She didn't know what else to do. What else to say. So Chris told him the truth. "It's my fault, Mac. At least let me do something to make up for it."

Chris could see her words' impact on him. Saw the instinctive denial, the classic soothing responses take shape. He never got a chance to make use of them. They'd run out of time with their crime scene.

"Chief MacNamara?"

Mac hesitated, obviously taken aback by Chris's words, frustrated at the intrusion. Chris thought it couldn't have been better timed. She didn't want commiseration or consideration. She wanted expiation, and she knew the only way to do it.

Finally Mac spun on his heel. "Yes, sir."

Sam Milligan followed much the same procedure Tom had as he approached. A neat, gray-haired businessman with well-connected poker-playing pals, Sam had been coroner long enough to know where most of the bodies, both corporal and figurative, were buried. "Body's goin' over to Puckett General. Tom'll do the autopsy tonight. I'd say that unless that boy in there shot himself twice in the chest, threw away the gun, and then dragged himself in there to die, we have a homicide on our hands. You got any problem with that'"

"Other than wishing he'd done it in Iron County? No."

Sam smiled, a friendly, unpretentious smile, and nodded to Chris. "Liked your last book. When's the next one comin' out?"

"Seems it already has," Mac said. He motioned toward the building. "Looks like we might have a copycat murder on-our hands."

Sam took a glance back over his shoulder to where the crowd was getting restless and JayCee was trying to reassert his authority after providing a moment of entertainment, and then looked back with a whistle. "Well, what do you know?"

* * *

She ended up staying.

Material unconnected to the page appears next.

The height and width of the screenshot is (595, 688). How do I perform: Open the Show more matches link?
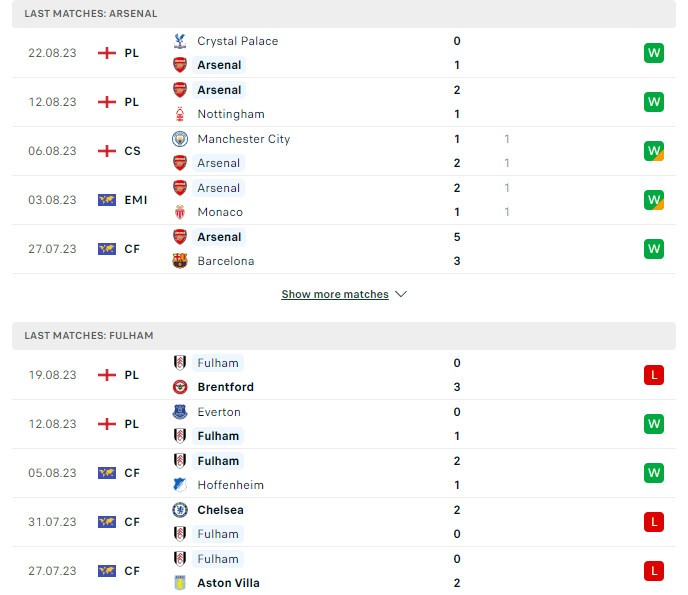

Through the measurements and the pictures, the struggle to get the body into the bag without exploding, and the interrogation of the other Cooters on the scene. She rode along when they all caravaned up the road to inform Cooter's wife and two daughters, one of whom was grossly pregnant at fifteen with, no doubt, another Cooter.

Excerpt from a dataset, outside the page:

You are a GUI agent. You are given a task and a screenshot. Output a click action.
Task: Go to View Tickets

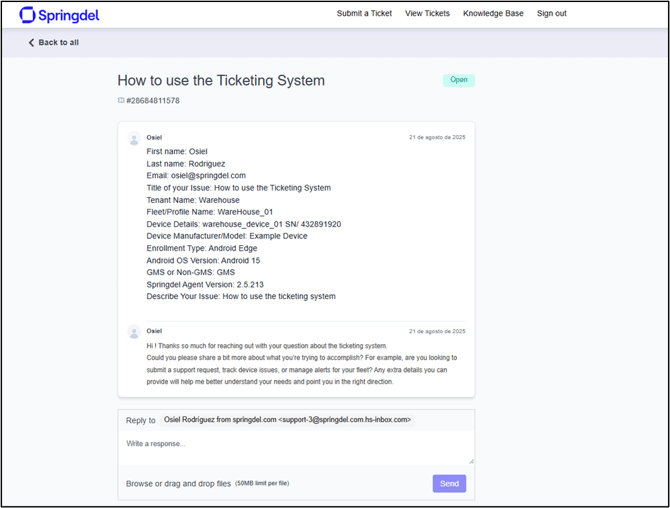click(x=427, y=13)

The trailer that had housed Cooter and the missus, the two girls, and two pasty, whey-faced toddlers, was rusted and bastardized bits and pieces of other trailers, of trucks and sheds added on for space, plastic over the windows, and every old appliance that had ever died littering the yard like ancient elephant bones.

Chris saw the impact of Cooter's death strike the women, not the way she'd imagined, with cries of freedom, but with sullen silences, as if this were just another misery to be balanced on top of all the other miseries in their lives.

You can't bring me anything new, Chris could almost hear his wife say, even though her eyes were still puffy and discolored from where Cooter had evidently made good his promise to beat her for calling the police the night of the fight. You can't hurt me anymore. The reason Chris had left social work was that she understood why freedom was just as terrifying as prison.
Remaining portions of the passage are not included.